Across the globe, the primary point of contact many citizens have with their government is a police officer. Competent, honest and effective law enforcement is a mainstay of the rule of law. Insufficient or ineffective investment in the public security sector can result in weak or non-functioning security institutions, unable to respond to or deter crime and violence. Given the extraordinary power and authority vested in the police, accountability is particularly important in addressing problems of corruption, discrimination, abuse of power and anti-democratic use of police. For these to be exposed and addressed requires sound governance and accountability of the police, supported by transparency.
Countries organise their police systems in different ways. Most of them have more than one police force, for example national, state or regional police, local or municipal police, gendarmerie, and judicial police. Some also undertake military duties, and in some cases military forces may supplement national police forces in national emergencies or, in specific circumstances that are clearly defined and restricted under law, help carry out basic police functions. There may also be special police forces or units such as tax and military (or para-military) and drug enforcement police. Whatever the form the police and public security forces take, it is important that information about laws and the way they are enforced is open to the public, and that policing is accountable. As with any other public service, the police force is paid for by the public and therefore should be ultimately accountable to citizens. Issues of security and safety are of profound concern to the entire population but are often ‘owned’ by police and political authorities.
Key principles of democratic policing are;
- Police give priority to serving the needs of individual citizens and private groups
- Police are accountable to law
- Police respect and protect human rights, particularly those necessary for unfettered democracy
- Police are professional and transparent in their activities (Bruce and Nelid, 2005)
The establishment and consolidation of democratic policing require that governments see the police as an instrument for protecting the safety and democratic rights of the people, and establish mechanisms and institutions to ensure that police are accountable and act with integrity. A further concern is that police themselves are fairly treated by their own institution – police corruption often takes a heavy toll on officers’ conditions of service – and this in turn has direct outcomes for service delivery and police efficiency.

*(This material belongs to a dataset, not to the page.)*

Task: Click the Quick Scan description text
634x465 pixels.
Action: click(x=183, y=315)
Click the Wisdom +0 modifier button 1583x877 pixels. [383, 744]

Going beyond this, it is increasingly recognised that community participation is crucial to enhancing safety and public order, solving and preventing crime. Police departments enjoy greater support when the public understand police procedures, believes that they are fair and that officers are held accountable for their actions and performance. Active participation by local people requires a new approach to policing (often termed ‘community policing’ ) in which the police are better integrated into communities, are seen to listen and respond to concerns, and actively engage people and communities. This involves a change in organisational values, management style, training and evaluation of police officers. The benefits of this approach come in better community relations, improved police legitimacy and public support, more effective problem solving and increased information for the police (OSCE, 2008).
New technologies open up new opportunities for collecting evidence, targeting police resources and enhancing efficiency, and monitoring the performance and conduct of police, but they also raise important privacy concerns, which need to be addressed with robust safeguards.